= Check your understanding =
[1] Do these statements agree with the text on the 2010 Pakistan floods? Answer yes or no for each, and quote the words from the text that decide it.
(a) Nearly one million people had to live outdoors.
(b) Javeed and his family stayed in a school that sheltered 1,000 people.
(c) Kareema and her son received rations for 12 weeks.
[2] Answer these questions from the text on the 2010 Pakistan floods:
(a) How many people did the floods affect?
(b) For how many days did Ramzan live on a concrete floor?
(c) What town is Javeed from?
[3] Write a continuation of the text on the 2010 Pakistan floods, starting after its final sentence.

= Text =
::::::::::

2010 PAKISTAN FLOODS
In 2010, Pakistan's worst ever monsoon floods affected 21 million people. Authorities estimate that over 1.2 million houses were damaged or destroyed. Nearly one million people were forced to live outdoors. The number of flood-related deaths was 2,000.
Two-year-old Anita and her mother Gulan. They lost their home and livestock to the floods. For months they sheltered under a thin cotton sheet in a camp on the outskirts of Sukkur city, Sindh Province. To get to the camp, home to over 1,000 people, they trekked two hours from Jacobabad with only the clothes on their backs. Officials estimate at least 1,000 camps rose out of the dust on the outskirts of Sukkur city, eventually sheltering 454,000 flood-affected people.
Javeed, 5 at the time, is from Kashmoor in Pakistan’s southern Sindh province. For at last 12 days he lived with his parents, plus four brothers and sisters in a school that sheltered 2,000 flood-affected people. Javeed suffered fever and a skin rashes. Doctors working for Save the Children gave him medicine and lotions for his skin infection.
Two-year-old Ramzan suffered from severe stage three dehydration. His mother Hajra, from Sindh, looks on anxiously as a doctor supported by Save the Children explains she must help her son drink electrolytes to replace lost salts and sugars. For 15 days Ramzan had lived on a baking concrete floor with little access to clean water and food.
Many children like Ramzan became very sick because of the floods.
Kareema and her five-year-old son Allah wait in line at a food distribution point run by Save the Children and the United Nation's World Food Programme. Originally from Jacobabad, they lived in a school that sheltered people made homeless by the floods. For 12 weeks they received rations including wheat flour, cooking oil, and high-energy biscuits.
A CNN cameraman films at one of Save the Children’s basic health clinics in Sukkur. Working with media in a disaster response is challenging but the exposure generated helps raise awareness and funds.
Husna cradles her one month old baby boy, Aijaz. For months they sought refuge in one of thousands of camps established on the outskirts of Sukkur in Sindh Province.
Mithal, named after his father, at one day old. Swaddled in cotton cloth, Mithal received care from a Save the Children health team in Sukkur.

::::::::::

= Given information =
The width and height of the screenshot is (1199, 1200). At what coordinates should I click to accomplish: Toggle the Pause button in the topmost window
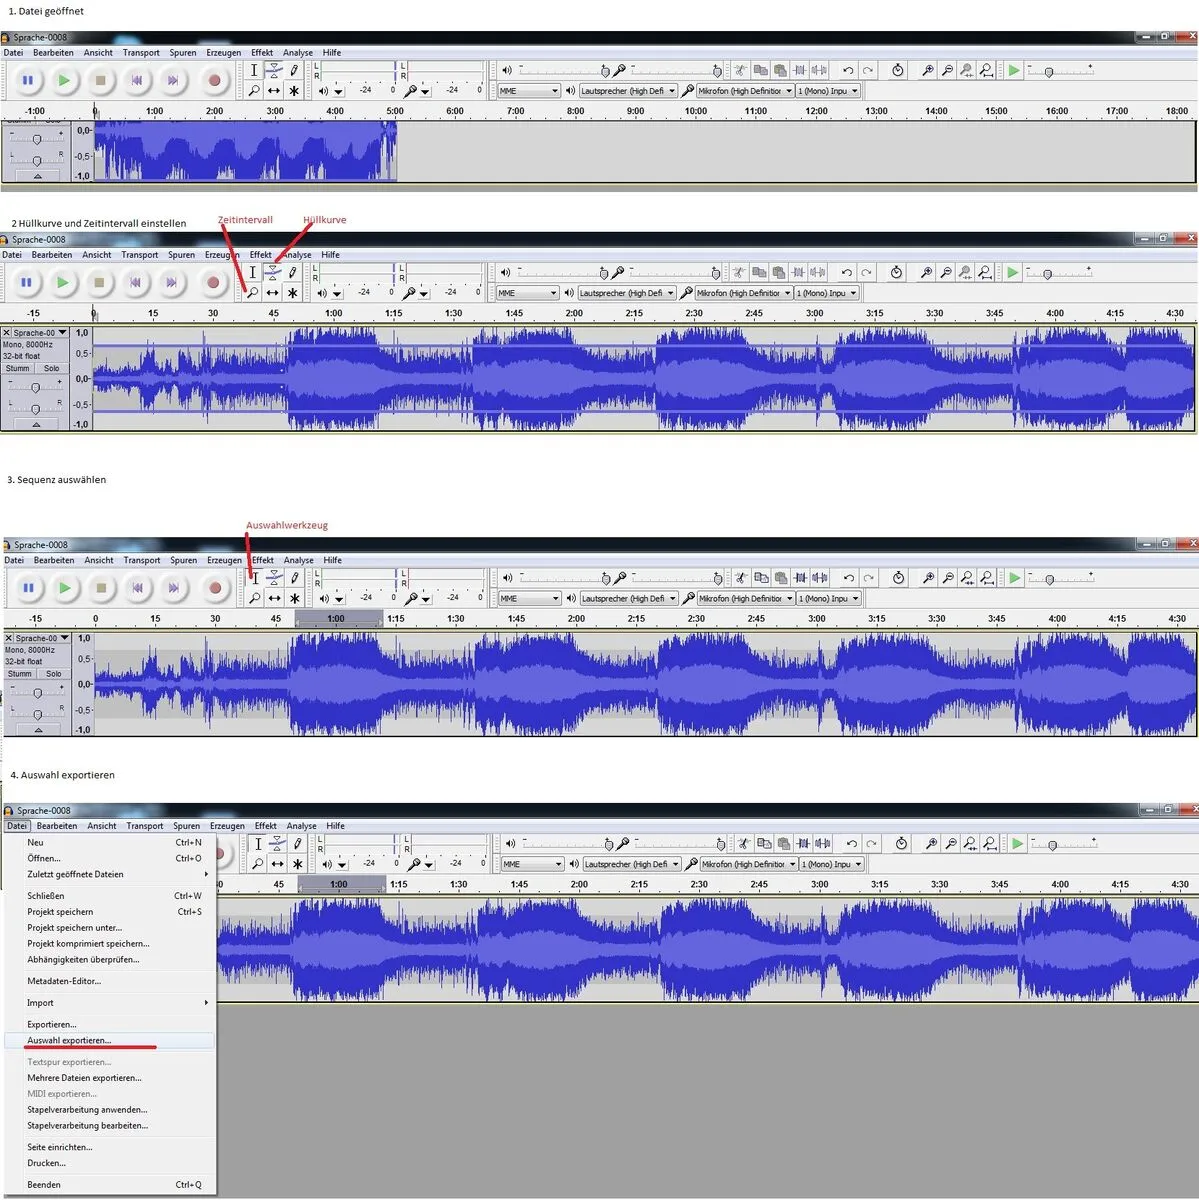tap(27, 80)

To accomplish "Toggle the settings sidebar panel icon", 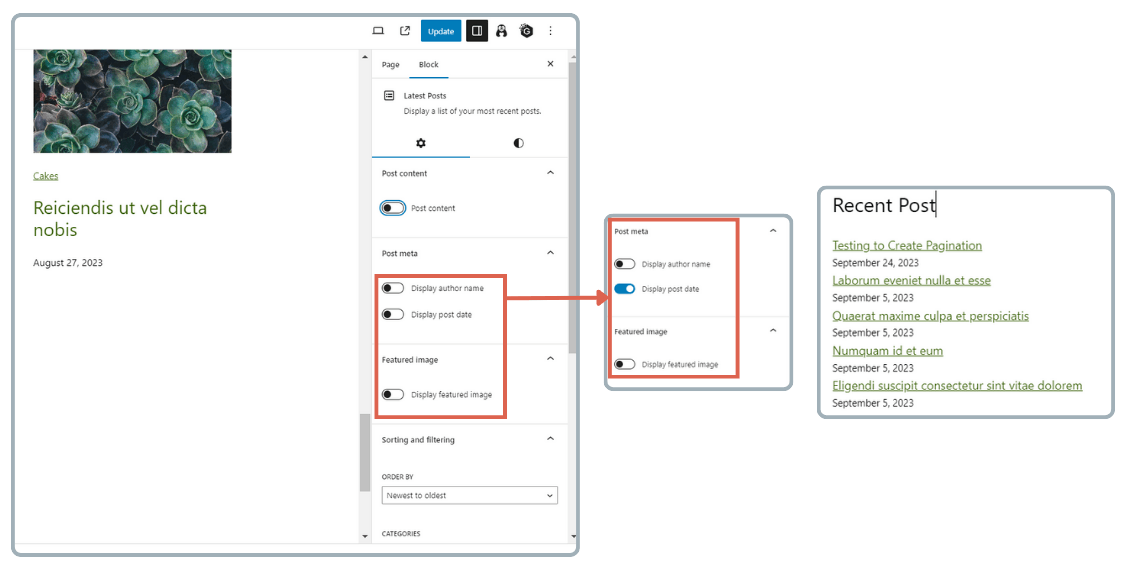I will pos(477,31).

::::::::::

= Responses to the tasks =
[1]
(a) Yes: "Nearly one million people were forced to live outdoors."
(b) No: "a school that sheltered 2,000 flood-affected people"
(c) Yes: "For 12 weeks they received rations including wheat flour, cooking oil, and high-energy biscuits."

[2]
(a) 21 million
(b) 15 days
(c) Kashmoor, in Pakistan's southern Sindh province

[3]
Young mother Abida with her newborn son, Mithal. Originally from Jacobabad, Abida spent weeks sheltering in a Sukkur school turned camp for flood affected people. “I cried all the time when the floods came,” said Abida. “Everything just gone. Everything under water. I was very worried for my baby.” When Abida went into labour Save the Children health workers, having established a basic health care clinic in the grounds of the school, referred her to a local hospital. Abida received medicines for her baby and a newborn kit, which includes items like diapers and baby rash cream.
Like millions of people in Sindh, Abida and husband Ali fled the floods that swept across the land. Heavily pregnant, Abida walked five kilometres to reach the safety of a school in Sukkur. Ali, formerly a rice farmer, said at the time. “Me very happy. I want my son to grow up and to have the education.”
Kamalan sits with her eldest of three children, Shazia. Sleeping on the floor is the family's youngest, a four-day-old girl. It is Islamic tradition to name children six days after birth. “Zubair is a good name for a girl,” said Kamalan. “But I don’t know yet.” Kamalan and her young family lived in a fetid classroom shared with other homeless families. Like so many people, Kamalan’s family fled their home when the River Indus burst its banks flooding thousands of homes.
Giovanni Figus, a logistician with Save the Children, managed monthly food distribution to 85,000 flood-affected families in Pakistan. At the time it was the largest ever food distribution in the agency’s history.